* Problem description: Find the string "menu" in the records. Copy each line that has it.

* Pixel coordinate grounding data:

────

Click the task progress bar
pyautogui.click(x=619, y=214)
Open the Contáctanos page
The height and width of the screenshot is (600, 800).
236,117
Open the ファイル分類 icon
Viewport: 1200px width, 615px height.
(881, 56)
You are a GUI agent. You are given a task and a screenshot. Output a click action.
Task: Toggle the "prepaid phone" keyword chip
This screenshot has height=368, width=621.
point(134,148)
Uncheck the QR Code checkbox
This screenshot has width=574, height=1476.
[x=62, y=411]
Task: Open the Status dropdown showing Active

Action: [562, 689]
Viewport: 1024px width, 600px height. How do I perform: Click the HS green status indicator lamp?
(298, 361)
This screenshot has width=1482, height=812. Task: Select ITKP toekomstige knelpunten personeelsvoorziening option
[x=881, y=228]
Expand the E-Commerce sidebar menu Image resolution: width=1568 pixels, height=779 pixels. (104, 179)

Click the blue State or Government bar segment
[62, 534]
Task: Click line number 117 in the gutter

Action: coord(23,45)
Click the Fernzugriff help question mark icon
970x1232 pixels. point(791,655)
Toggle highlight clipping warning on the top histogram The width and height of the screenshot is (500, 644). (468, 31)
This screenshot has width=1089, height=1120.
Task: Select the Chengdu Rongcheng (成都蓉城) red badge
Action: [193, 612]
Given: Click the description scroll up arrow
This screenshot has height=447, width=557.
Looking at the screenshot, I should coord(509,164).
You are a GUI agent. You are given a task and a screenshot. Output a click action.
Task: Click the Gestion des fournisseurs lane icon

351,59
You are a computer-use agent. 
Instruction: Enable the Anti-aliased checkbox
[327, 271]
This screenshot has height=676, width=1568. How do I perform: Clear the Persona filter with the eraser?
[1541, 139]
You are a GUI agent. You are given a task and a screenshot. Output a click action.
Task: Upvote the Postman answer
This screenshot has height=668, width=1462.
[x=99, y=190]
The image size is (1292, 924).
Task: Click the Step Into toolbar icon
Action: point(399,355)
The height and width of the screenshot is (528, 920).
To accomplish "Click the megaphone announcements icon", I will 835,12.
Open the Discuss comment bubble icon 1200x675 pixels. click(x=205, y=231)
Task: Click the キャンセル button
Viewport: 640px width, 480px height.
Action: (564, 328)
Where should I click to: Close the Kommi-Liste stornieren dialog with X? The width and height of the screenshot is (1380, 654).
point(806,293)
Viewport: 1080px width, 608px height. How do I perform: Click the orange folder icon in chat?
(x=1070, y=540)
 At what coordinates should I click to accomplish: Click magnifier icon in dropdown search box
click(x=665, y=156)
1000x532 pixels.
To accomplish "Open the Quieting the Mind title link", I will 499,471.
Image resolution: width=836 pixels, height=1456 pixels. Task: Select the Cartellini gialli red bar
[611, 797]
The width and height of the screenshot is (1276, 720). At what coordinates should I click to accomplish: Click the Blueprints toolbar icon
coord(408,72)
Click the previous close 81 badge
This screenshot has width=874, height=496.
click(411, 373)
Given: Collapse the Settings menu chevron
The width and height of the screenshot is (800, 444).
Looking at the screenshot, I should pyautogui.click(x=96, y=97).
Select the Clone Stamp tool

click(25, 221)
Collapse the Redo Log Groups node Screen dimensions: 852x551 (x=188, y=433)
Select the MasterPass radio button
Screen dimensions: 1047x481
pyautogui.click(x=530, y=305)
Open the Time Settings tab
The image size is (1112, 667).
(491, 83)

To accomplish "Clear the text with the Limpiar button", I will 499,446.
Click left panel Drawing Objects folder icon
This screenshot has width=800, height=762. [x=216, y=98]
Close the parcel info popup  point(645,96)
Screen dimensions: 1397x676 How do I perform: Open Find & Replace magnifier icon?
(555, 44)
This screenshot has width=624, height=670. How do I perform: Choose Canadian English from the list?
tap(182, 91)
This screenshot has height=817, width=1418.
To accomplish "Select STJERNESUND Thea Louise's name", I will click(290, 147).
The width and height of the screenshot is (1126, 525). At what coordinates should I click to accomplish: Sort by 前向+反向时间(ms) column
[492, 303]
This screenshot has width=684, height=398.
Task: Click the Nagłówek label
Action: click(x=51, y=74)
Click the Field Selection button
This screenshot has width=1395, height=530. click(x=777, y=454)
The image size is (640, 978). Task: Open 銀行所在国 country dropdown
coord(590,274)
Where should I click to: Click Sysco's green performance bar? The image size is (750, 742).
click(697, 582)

────

* Written response:
Expand the E-Commerce sidebar menu Image resolution: width=1568 pixels, height=779 pixels. (104, 179)
Given: Collapse the Settings menu chevron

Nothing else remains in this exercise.